Malicious actors can abuse GitHub and other services that host Git repositories for stealthy attacks aimed at software developers, experts showed recently at the Black Hat security conference in Las Vegas.
Clint Gibler, security researcher at NCC Group, and Noah Beddome, security researcher and Director of Infrastructure Security at Datadog, have been testing the systems of organizations involved in software development and noticed that a key point of security failure in many cases was introduced by improperly managed or improperly understood trust relationships.
An in-depth analysis of the trust relationships between an organization, its developers, platforms and code revealed a series of security holes that can be exploited to evade the target’s defenses and gain persistent access to its systems.
Development-focused environments consist of workstations, general users, local and remote developers, version control systems, code repositories, continuous integration systems, and staging and production systems.

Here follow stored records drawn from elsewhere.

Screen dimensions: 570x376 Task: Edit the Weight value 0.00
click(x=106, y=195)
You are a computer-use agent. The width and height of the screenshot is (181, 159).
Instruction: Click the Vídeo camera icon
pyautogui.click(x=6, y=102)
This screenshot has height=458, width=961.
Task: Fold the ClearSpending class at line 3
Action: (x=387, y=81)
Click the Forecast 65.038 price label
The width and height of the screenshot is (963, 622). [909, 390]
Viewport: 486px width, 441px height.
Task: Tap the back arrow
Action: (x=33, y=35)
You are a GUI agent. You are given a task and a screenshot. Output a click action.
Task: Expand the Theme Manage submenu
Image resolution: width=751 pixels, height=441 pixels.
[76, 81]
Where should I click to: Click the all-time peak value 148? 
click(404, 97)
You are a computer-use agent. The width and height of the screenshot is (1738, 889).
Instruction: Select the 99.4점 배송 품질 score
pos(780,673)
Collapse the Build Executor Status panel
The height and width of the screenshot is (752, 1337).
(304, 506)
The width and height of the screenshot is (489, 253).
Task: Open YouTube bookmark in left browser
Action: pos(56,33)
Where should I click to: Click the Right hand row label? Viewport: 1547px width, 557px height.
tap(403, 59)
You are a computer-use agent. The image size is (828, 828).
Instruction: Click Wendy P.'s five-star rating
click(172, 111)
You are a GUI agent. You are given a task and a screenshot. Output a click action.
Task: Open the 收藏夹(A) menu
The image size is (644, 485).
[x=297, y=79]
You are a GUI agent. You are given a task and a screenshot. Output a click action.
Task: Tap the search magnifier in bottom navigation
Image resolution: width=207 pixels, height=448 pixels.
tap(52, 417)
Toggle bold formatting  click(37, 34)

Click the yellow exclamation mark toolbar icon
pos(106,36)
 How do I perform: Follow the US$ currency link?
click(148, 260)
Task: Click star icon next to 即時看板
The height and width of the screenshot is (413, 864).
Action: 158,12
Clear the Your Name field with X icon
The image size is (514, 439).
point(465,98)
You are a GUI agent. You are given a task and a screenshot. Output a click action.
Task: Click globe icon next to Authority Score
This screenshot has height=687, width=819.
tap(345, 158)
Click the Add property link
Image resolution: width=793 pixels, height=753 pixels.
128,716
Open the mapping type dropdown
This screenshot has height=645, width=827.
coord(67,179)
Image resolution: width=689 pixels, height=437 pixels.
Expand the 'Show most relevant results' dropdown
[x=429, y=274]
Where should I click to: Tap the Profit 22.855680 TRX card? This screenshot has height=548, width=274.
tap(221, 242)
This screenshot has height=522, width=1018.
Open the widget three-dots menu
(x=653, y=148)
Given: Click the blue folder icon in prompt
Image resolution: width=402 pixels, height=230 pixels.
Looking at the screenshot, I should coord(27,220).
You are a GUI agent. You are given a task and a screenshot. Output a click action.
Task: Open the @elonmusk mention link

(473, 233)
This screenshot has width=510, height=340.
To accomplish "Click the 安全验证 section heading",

Gibler and Beddome showed that the trust relationships between these components, particularly in Agile software development environments, can introduce serious security risks if not managed properly. Furthermore, the experts warned that organizations can often introduce unintended levels of trust relationships – for example, removing security controls to get the job done faster and meet deadlines.
In order to demonstrate how these trust relationships can be abused, Gibler and Beddome created a penetration testing tool named GitPwnd. GitPwnd allows attackers to communicate with compromised devices via Git repositories, which store software history data.
Commands are sent to the hacked machine via the Git repository and the response is received over the same transport layer, making it less likely for the victim to notice the malicious traffic, which is disguised as operations that would normally be performed by a developer. GitPwnd uses GitHub to host the attacker’s Git repo, but the researchers pointed out that other services, such as BitBucket or GitLab, work just as well.
The attacker can create a copy of a popular repository to make communications as inconspicuous as possible. In order to further disguise the malicious traffic as normal user workflow, an attacker can abuse Git hooks, scripts that run automatically when a developer runs Git commands in a repo directory. And since hooks are not under version control, modifications made to them are not shown when using Git to determine local file changes, making the malicious code more difficult to detect.
Once the attacker gains access to the victim’s systems, via spear-phishing or other methods, GitPwnd can automate this entire process. The hacker can then run arbitrary Python commands on compromised machines to silently steal information and complete other tasks.
GitPwnd is open source and available on GitHub. While malicious actors could abuse it, the researchers told SecurityWeek that it still takes a skilled attacker to use the tool effectively. Moreover, the tool is designed to be “noisy” on purpose in certain aspects to discourage abuse.
Attacks on software developers are not unheard of. A few months ago, security firms ESET and Palo Alto Networks reported that a threat group that had been targeting open source developers, particularly ones using GitHub, managed to stay under the radar for over three years.
As for abusing GitHub itself, the China-linked threat group known as Winnti has leveraged the service to obtain the IP address and port number of C&C servers used in attacks aimed at organizations in Southeast Asia.